Tribulations 1929 - 1933

(Book - Adam Giesinger)
Kulaks:
 On December 27, 1929, Stalin, in a public announcement, called for "the liquidation of the kulaks as a class." This was the signal for the beginning of a reign of terror. Communist agitators, accompanied by police and Red army units, went from village to village to promote and to enforce government policy. They organized the class struggle, stirring up the poor against their better-off neighbors, and ruth- lessly arrested and deported all opponents and suspected opponents of collectivization, whether rich or poor, with their families. These people were called kulaks or kulak agents. 
In the course of two months, January and February 1930, more than a million peasant families were uprooted from their native soil and deported en masse to the mines and work camps of the north and east, where they became a slave labor force for the building of an industrialized Russia. Those remaining in the villages, too weak and too frightened to resist any longer, now pooled their resources to form collectives. 

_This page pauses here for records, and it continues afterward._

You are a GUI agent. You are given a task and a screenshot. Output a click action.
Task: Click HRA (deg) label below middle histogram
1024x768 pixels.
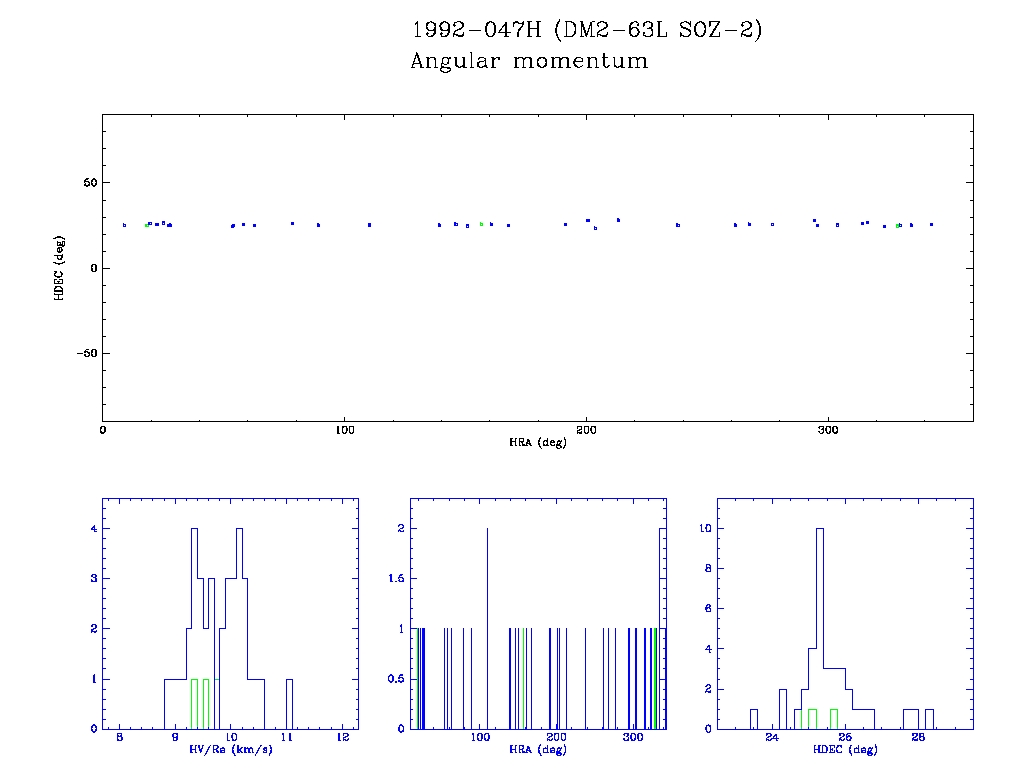click(x=538, y=750)
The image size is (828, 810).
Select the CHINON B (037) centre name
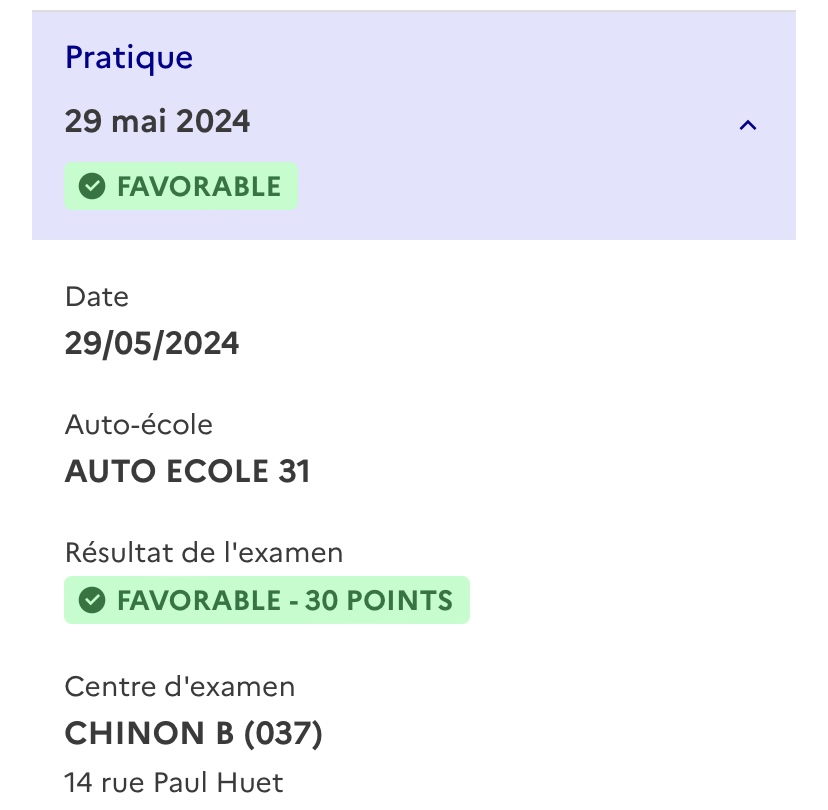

The government had won, but by methods whose cruelty and inhumanity defy description. Even Stalin himself, utterly callous as he was, appears to have realized that this time he had gone too far. 

German Kulaks: 
No group in Russia suffered more during the collectivization period than the German colonists. As the term was then used by the regime, kulaks were especially numerous in the German villages. Not that there were really any wealthy farmers left among the colonists. The large landowners of the pre-revolutionary era had been dispossessed during the civil war period. The communal landholdings in the villages had been subdivided so that no farmer now had more than 16 dessiatines (43 acres), hardly a basis for the accumulation of wealth. 

But the colonists had farmed their small holdings efficiently during the years of the New Economic Policy and many of them had attained a modest prosperity, sufficient to raise their economic status a notch above that of the average Russian peasant. A greater sin than this prosperity, however, was their determined opposition to the idea of collective farming. This in itself served to put them into the kulak class.

The drive against the German kulaks started in the summer of 1928 with the imposition of ruinous taxation on all except the volunteers for the collectives. In the spring of 1929 the deportations began, the first victims being former landowners and other leading citizens considered most hostile to Communist plans. 

In June came grain requisitioning on a scale so drastic as to threaten with starvation in the months ahead those who complied, while over those who failed to deliver, hung the equally ominous threat of deportation to slave labor in the north or east of USSR. 

Man Made Famine Beginning: 
The effect of these extreme measures was a drastic decline in agricutlurat production and eventually, in 1932-33, a man-made famine of devastating proportions. The best farmers, whose skills and knowledge were so badly needed to modernize Russia's backward agricultural industry, had been shipped off to slave labor camps. 

Most of the remaining peasants, forced into collectives against their will, slaughtered their farm animals rather than donate them to the collectives, bringing about a disastrous decrease in the numbers of livestock. The resistance of the peasant workers and the ignorance and inefficiency of the party bureaucracy, the managers of the new collective farms, brought a decline in grain production. 

Photos 1935 Olexa Woropay


 
Drought 1931-32:
Drought in 1931, and again in 1932, over wide areas of the grain-growing regions aggravated the problem. But the government, determined to maintain food supplies for its factory workers, and even more determined to whip the peasants into line, insisted on collecting its quota of grain, crop or no crop. Seed grain was removed and put in storage in cities --a move which shows authorities were concerned at protecting seed grain from hungry peasants who surely would have eaten it had they access to it. At the height of the famine, Troops were sent in to collect the grain. 

By the late summer of 1932 there were no grain reserves left in many parts of the Volga region, the Ukraine, and the North Caucasus. Hunger stalked the land, killing peasants by the millions. No relief food was sent into the hunger areas, no foreign aid was requested or permitted. In fact the existence of a famine was denied by the regime even while it was happening mainly to signal the "triumphal" end of the first five-year plan. This man-made famine of 1933 was undoubtedly the most inhuman of Stalin's crimes. But it ended the collectivization debate. The peasants now admitted defeat.

The death toll was staggering. It's estimated 7 million people died from famine in 1932-33, and an additional 7.5 million died from de-kulakization and other state violence from 1930-37.